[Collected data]

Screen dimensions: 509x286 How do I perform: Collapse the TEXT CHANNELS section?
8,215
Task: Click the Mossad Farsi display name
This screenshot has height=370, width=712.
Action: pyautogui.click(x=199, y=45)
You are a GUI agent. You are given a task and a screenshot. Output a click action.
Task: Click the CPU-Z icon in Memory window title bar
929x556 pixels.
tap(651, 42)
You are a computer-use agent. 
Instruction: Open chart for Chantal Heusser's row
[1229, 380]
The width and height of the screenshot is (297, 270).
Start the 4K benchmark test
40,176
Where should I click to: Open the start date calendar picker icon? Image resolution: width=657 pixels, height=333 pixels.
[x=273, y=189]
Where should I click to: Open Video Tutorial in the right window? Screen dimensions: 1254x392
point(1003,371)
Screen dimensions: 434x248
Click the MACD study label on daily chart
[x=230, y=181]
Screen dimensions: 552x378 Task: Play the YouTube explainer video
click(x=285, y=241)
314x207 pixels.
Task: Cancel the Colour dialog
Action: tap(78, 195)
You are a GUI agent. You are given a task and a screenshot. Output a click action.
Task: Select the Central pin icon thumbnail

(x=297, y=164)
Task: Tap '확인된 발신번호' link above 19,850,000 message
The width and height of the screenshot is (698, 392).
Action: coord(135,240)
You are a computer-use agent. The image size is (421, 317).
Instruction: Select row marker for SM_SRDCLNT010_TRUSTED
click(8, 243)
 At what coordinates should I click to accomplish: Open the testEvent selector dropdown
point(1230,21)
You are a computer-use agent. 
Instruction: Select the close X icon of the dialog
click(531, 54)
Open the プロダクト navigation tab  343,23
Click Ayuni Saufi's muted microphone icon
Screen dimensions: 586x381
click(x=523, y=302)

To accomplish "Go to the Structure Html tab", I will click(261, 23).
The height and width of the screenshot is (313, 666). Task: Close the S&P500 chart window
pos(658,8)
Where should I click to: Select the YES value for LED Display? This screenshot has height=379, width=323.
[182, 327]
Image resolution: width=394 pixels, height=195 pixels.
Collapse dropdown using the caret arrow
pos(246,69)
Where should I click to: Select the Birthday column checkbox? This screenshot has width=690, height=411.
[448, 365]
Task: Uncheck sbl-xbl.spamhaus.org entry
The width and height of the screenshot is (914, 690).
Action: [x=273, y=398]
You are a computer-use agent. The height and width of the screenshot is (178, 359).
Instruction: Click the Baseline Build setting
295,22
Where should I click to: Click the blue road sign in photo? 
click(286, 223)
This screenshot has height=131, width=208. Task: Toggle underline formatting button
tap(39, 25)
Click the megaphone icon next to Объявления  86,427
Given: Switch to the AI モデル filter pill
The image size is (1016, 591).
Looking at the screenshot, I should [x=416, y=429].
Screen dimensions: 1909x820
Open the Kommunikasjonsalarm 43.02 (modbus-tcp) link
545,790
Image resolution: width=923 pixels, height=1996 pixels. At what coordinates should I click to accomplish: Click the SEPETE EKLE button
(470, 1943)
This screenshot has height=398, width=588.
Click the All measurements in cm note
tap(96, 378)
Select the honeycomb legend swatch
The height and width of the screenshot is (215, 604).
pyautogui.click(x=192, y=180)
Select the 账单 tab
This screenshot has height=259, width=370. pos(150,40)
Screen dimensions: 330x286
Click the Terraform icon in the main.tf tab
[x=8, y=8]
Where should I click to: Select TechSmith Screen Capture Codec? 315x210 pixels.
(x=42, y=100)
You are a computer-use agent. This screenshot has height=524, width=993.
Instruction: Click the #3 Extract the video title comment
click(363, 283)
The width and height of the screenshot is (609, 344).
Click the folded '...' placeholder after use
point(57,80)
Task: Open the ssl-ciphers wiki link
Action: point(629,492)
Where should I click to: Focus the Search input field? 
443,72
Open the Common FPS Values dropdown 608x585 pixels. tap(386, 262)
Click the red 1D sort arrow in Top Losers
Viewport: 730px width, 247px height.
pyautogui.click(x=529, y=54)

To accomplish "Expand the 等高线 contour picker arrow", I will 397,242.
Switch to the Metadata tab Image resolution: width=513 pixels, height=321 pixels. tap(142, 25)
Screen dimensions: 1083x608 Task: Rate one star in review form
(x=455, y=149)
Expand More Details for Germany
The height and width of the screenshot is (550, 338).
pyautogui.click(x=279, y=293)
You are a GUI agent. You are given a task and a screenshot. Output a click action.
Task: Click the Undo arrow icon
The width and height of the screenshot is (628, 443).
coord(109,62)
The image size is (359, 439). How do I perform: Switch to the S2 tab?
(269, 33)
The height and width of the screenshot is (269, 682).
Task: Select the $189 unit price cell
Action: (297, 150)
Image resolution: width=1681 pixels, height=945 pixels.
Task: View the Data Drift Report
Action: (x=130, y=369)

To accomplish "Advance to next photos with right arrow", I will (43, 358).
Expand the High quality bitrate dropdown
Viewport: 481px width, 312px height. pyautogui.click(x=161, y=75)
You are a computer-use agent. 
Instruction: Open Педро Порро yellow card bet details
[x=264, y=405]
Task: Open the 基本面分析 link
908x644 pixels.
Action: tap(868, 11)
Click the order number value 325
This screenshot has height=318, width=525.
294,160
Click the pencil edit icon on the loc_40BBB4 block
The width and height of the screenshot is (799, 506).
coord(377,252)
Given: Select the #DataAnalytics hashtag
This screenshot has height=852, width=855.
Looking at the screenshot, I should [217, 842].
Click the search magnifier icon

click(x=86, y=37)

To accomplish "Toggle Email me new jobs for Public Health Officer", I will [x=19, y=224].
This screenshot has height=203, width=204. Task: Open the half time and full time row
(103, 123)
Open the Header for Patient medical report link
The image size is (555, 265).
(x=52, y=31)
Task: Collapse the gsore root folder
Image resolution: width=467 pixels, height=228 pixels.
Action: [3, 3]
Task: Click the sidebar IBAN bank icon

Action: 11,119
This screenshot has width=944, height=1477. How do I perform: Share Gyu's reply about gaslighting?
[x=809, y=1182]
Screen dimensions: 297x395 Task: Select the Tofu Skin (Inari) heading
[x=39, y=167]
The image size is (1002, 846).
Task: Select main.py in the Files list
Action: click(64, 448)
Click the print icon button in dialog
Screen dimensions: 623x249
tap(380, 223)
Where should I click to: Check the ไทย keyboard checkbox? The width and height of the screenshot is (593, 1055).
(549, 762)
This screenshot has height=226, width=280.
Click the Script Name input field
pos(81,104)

Work instruction:
Copy all of the data. Keep every word exactly as it is.

Problem solution:
Screen dimensions: 509x286 How do I perform: Collapse the TEXT CHANNELS section?
8,215
Task: Click the Mossad Farsi display name
This screenshot has height=370, width=712.
Action: pyautogui.click(x=199, y=45)
You are a GUI agent. You are given a task and a screenshot. Output a click action.
Task: Click the CPU-Z icon in Memory window title bar
929x556 pixels.
tap(651, 42)
You are a computer-use agent. 
Instruction: Open chart for Chantal Heusser's row
[1229, 380]
The width and height of the screenshot is (297, 270).
Start the 4K benchmark test
40,176
Where should I click to: Open the start date calendar picker icon? Image resolution: width=657 pixels, height=333 pixels.
[x=273, y=189]
Where should I click to: Open Video Tutorial in the right window? Screen dimensions: 1254x392
point(1003,371)
Screen dimensions: 434x248
Click the MACD study label on daily chart
[x=230, y=181]
Screen dimensions: 552x378 Task: Play the YouTube explainer video
click(x=285, y=241)
314x207 pixels.
Task: Cancel the Colour dialog
Action: tap(78, 195)
You are a GUI agent. You are given a task and a screenshot. Output a click action.
Task: Select the Central pin icon thumbnail

(x=297, y=164)
Task: Tap '확인된 발신번호' link above 19,850,000 message
The width and height of the screenshot is (698, 392).
Action: coord(135,240)
You are a computer-use agent. The image size is (421, 317).
Instruction: Select row marker for SM_SRDCLNT010_TRUSTED
click(8, 243)
 At what coordinates should I click to accomplish: Open the testEvent selector dropdown
point(1230,21)
You are a computer-use agent. 
Instruction: Select the close X icon of the dialog
click(531, 54)
Open the プロダクト navigation tab  343,23
Click Ayuni Saufi's muted microphone icon
Screen dimensions: 586x381
click(x=523, y=302)

To accomplish "Go to the Structure Html tab", I will click(261, 23).
The height and width of the screenshot is (313, 666). Task: Close the S&P500 chart window
pos(658,8)
Where should I click to: Select the YES value for LED Display? This screenshot has height=379, width=323.
[182, 327]
Image resolution: width=394 pixels, height=195 pixels.
Collapse dropdown using the caret arrow
pos(246,69)
Where should I click to: Select the Birthday column checkbox? This screenshot has width=690, height=411.
[448, 365]
Task: Uncheck sbl-xbl.spamhaus.org entry
The width and height of the screenshot is (914, 690).
Action: [x=273, y=398]
You are a computer-use agent. The height and width of the screenshot is (178, 359).
Instruction: Click the Baseline Build setting
295,22
Where should I click to: Click the blue road sign in photo? 
click(286, 223)
This screenshot has height=131, width=208. Task: Toggle underline formatting button
tap(39, 25)
Click the megaphone icon next to Объявления  86,427
Given: Switch to the AI モデル filter pill
The image size is (1016, 591).
Looking at the screenshot, I should [x=416, y=429].
Screen dimensions: 1909x820
Open the Kommunikasjonsalarm 43.02 (modbus-tcp) link
545,790
Image resolution: width=923 pixels, height=1996 pixels. At what coordinates should I click to accomplish: Click the SEPETE EKLE button
(470, 1943)
This screenshot has height=398, width=588.
Click the All measurements in cm note
tap(96, 378)
Select the honeycomb legend swatch
The height and width of the screenshot is (215, 604).
pyautogui.click(x=192, y=180)
Select the 账单 tab
This screenshot has height=259, width=370. pos(150,40)
Screen dimensions: 330x286
Click the Terraform icon in the main.tf tab
[x=8, y=8]
Where should I click to: Select TechSmith Screen Capture Codec? 315x210 pixels.
(x=42, y=100)
You are a computer-use agent. This screenshot has height=524, width=993.
Instruction: Click the #3 Extract the video title comment
click(363, 283)
The width and height of the screenshot is (609, 344).
Click the folded '...' placeholder after use
point(57,80)
Task: Open the ssl-ciphers wiki link
Action: point(629,492)
Where should I click to: Focus the Search input field? 
443,72
Open the Common FPS Values dropdown 608x585 pixels. tap(386, 262)
Click the red 1D sort arrow in Top Losers
Viewport: 730px width, 247px height.
pyautogui.click(x=529, y=54)

To accomplish "Expand the 等高线 contour picker arrow", I will 397,242.
Switch to the Metadata tab Image resolution: width=513 pixels, height=321 pixels. tap(142, 25)
Screen dimensions: 1083x608 Task: Rate one star in review form
(x=455, y=149)
Expand More Details for Germany
The height and width of the screenshot is (550, 338).
pyautogui.click(x=279, y=293)
You are a GUI agent. You are given a task and a screenshot. Output a click action.
Task: Click the Undo arrow icon
The width and height of the screenshot is (628, 443).
coord(109,62)
The image size is (359, 439). How do I perform: Switch to the S2 tab?
(269, 33)
The height and width of the screenshot is (269, 682).
Task: Select the $189 unit price cell
Action: (297, 150)
Image resolution: width=1681 pixels, height=945 pixels.
Task: View the Data Drift Report
Action: (x=130, y=369)

To accomplish "Advance to next photos with right arrow", I will (43, 358).
Expand the High quality bitrate dropdown
Viewport: 481px width, 312px height. pyautogui.click(x=161, y=75)
You are a computer-use agent. 
Instruction: Open Педро Порро yellow card bet details
[x=264, y=405]
Task: Open the 基本面分析 link
908x644 pixels.
Action: tap(868, 11)
Click the order number value 325
This screenshot has height=318, width=525.
294,160
Click the pencil edit icon on the loc_40BBB4 block
The width and height of the screenshot is (799, 506).
coord(377,252)
Given: Select the #DataAnalytics hashtag
This screenshot has height=852, width=855.
Looking at the screenshot, I should [217, 842].
Click the search magnifier icon

click(x=86, y=37)

To accomplish "Toggle Email me new jobs for Public Health Officer", I will [x=19, y=224].
This screenshot has height=203, width=204. Task: Open the half time and full time row
(103, 123)
Open the Header for Patient medical report link
The image size is (555, 265).
(x=52, y=31)
Task: Collapse the gsore root folder
Image resolution: width=467 pixels, height=228 pixels.
Action: [3, 3]
Task: Click the sidebar IBAN bank icon

Action: 11,119
This screenshot has width=944, height=1477. How do I perform: Share Gyu's reply about gaslighting?
[x=809, y=1182]
Screen dimensions: 297x395 Task: Select the Tofu Skin (Inari) heading
[x=39, y=167]
The image size is (1002, 846).
Task: Select main.py in the Files list
Action: click(64, 448)
Click the print icon button in dialog
Screen dimensions: 623x249
tap(380, 223)
Where should I click to: Check the ไทย keyboard checkbox? The width and height of the screenshot is (593, 1055).
(549, 762)
This screenshot has height=226, width=280.
Click the Script Name input field
pos(81,104)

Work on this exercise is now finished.